Return the lines below that contain the word "computer".
>>
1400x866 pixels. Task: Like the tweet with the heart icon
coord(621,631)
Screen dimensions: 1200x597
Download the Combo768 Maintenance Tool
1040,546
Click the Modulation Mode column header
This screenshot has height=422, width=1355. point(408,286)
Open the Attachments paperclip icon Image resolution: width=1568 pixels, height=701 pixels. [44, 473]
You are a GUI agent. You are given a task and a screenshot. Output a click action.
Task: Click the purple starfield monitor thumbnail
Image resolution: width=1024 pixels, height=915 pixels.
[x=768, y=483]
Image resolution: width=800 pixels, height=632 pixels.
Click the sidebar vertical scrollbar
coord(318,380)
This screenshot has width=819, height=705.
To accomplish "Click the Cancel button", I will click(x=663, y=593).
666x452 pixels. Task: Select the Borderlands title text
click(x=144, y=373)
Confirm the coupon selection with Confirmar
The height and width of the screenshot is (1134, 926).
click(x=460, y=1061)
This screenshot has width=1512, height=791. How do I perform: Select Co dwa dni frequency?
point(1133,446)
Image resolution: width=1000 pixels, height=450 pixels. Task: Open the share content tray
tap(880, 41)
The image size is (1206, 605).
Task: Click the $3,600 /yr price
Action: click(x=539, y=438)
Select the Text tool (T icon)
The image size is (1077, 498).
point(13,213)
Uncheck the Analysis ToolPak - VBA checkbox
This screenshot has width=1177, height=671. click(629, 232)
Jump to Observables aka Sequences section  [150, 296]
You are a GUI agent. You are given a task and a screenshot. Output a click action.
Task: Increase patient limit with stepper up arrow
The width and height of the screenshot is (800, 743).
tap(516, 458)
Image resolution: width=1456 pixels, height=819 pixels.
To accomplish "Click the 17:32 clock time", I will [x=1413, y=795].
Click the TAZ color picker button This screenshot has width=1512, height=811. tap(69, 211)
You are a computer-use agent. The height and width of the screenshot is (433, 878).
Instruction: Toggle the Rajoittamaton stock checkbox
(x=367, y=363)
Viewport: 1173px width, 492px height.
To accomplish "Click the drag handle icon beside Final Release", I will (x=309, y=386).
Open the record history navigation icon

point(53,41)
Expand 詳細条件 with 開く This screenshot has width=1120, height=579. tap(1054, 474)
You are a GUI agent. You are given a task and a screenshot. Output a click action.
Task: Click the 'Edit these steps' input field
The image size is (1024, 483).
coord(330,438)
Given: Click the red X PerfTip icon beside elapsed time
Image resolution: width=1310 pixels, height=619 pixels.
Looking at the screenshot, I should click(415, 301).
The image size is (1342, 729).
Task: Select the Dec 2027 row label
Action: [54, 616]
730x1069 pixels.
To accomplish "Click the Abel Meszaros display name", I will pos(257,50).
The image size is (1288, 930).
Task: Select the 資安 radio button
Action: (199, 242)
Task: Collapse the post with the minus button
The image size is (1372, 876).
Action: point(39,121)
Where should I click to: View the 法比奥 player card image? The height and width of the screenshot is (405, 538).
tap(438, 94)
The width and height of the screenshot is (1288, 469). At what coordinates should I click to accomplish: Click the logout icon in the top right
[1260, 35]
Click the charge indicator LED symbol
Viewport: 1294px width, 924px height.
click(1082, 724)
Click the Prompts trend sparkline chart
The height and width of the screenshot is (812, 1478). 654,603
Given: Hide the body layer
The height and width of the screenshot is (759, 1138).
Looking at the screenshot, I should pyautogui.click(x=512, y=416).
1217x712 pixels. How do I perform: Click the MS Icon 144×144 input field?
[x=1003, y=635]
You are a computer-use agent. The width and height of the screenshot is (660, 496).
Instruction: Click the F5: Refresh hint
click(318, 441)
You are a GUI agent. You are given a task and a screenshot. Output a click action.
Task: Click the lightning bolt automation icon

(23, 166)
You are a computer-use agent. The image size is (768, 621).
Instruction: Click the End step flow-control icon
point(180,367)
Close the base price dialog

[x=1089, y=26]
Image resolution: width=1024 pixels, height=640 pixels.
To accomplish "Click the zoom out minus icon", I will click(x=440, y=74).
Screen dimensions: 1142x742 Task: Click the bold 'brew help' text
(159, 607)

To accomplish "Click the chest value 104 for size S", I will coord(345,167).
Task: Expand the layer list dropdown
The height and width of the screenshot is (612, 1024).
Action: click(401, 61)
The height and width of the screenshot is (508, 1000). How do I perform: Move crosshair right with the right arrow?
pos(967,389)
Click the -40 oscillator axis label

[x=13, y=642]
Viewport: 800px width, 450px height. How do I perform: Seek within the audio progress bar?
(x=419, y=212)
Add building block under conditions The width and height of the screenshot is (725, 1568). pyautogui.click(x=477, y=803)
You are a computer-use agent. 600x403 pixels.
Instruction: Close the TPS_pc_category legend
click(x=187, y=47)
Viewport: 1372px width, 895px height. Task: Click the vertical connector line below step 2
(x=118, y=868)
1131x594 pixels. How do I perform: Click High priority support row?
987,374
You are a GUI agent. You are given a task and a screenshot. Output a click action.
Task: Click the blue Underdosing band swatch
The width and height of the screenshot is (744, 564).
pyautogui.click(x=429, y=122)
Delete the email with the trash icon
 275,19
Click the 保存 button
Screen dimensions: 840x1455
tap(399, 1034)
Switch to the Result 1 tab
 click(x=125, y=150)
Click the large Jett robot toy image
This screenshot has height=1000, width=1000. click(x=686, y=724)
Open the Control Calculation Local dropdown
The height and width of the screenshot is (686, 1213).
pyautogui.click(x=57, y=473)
<<
ANSWER:
You are a computer-use agent. The height and width of the screenshot is (433, 878).
You are a computer-use agent. The width and height of the screenshot is (660, 496).
You are a computer-use agent. The image size is (768, 621).
You are a computer-use agent. 600x403 pixels.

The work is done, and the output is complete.